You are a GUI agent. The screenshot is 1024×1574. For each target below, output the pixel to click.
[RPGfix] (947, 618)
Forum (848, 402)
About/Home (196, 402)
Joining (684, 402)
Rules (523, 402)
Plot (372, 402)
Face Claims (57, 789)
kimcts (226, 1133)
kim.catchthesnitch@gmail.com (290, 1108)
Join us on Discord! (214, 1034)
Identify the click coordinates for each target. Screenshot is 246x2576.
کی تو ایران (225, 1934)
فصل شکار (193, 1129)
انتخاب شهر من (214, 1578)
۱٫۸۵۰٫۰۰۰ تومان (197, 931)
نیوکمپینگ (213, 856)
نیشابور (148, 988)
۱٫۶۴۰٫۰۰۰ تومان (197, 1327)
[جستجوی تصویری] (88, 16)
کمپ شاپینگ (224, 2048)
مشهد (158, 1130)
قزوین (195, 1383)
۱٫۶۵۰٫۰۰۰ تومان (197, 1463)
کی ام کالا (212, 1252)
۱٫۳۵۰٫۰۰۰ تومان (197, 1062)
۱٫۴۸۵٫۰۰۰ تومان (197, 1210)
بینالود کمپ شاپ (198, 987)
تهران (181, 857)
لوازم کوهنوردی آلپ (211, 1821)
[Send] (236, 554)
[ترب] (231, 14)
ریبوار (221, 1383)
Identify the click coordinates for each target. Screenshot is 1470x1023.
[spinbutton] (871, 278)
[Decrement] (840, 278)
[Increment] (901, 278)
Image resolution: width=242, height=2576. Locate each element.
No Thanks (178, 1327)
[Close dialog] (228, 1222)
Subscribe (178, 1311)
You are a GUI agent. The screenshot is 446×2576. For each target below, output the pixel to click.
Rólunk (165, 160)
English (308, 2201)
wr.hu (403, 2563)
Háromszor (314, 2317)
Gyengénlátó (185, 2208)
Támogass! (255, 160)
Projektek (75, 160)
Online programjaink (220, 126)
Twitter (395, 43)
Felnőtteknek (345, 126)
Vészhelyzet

+ + + + + + +

● ACTIVITY
Set down, exactly and without anything extra, every line from the one that contains "[جستجوی تصویری] (88, 16)" through the final line of the material.

● ANSWER SECTION
[جستجوی تصویری] (88, 16)
کمپ شاپینگ (224, 2048)
مشهد (158, 1130)
قزوین (195, 1383)
۱٫۶۵۰٫۰۰۰ تومان (197, 1463)
کی ام کالا (212, 1252)
۱٫۳۵۰٫۰۰۰ تومان (197, 1062)
۱٫۴۸۵٫۰۰۰ تومان (197, 1210)
بینالود کمپ شاپ (198, 987)
تهران (181, 857)
لوازم کوهنوردی آلپ (211, 1821)
[Send] (236, 554)
[ترب] (231, 14)
ریبوار (221, 1383)
Identify the click coordinates for each target. Screenshot is 1470x1023.
[spinbutton] (871, 278)
[Decrement] (840, 278)
[Increment] (901, 278)
Image resolution: width=242, height=2576. Locate each element.
No Thanks (178, 1327)
[Close dialog] (228, 1222)
Subscribe (178, 1311)
You are a GUI agent. The screenshot is 446×2576. For each target below, output the pixel to click.
Rólunk (165, 160)
English (308, 2201)
wr.hu (403, 2563)
Háromszor (314, 2317)
Gyengénlátó (185, 2208)
Támogass! (255, 160)
Projektek (75, 160)
Online programjaink (220, 126)
Twitter (395, 43)
Felnőtteknek (345, 126)
Vészhelyzet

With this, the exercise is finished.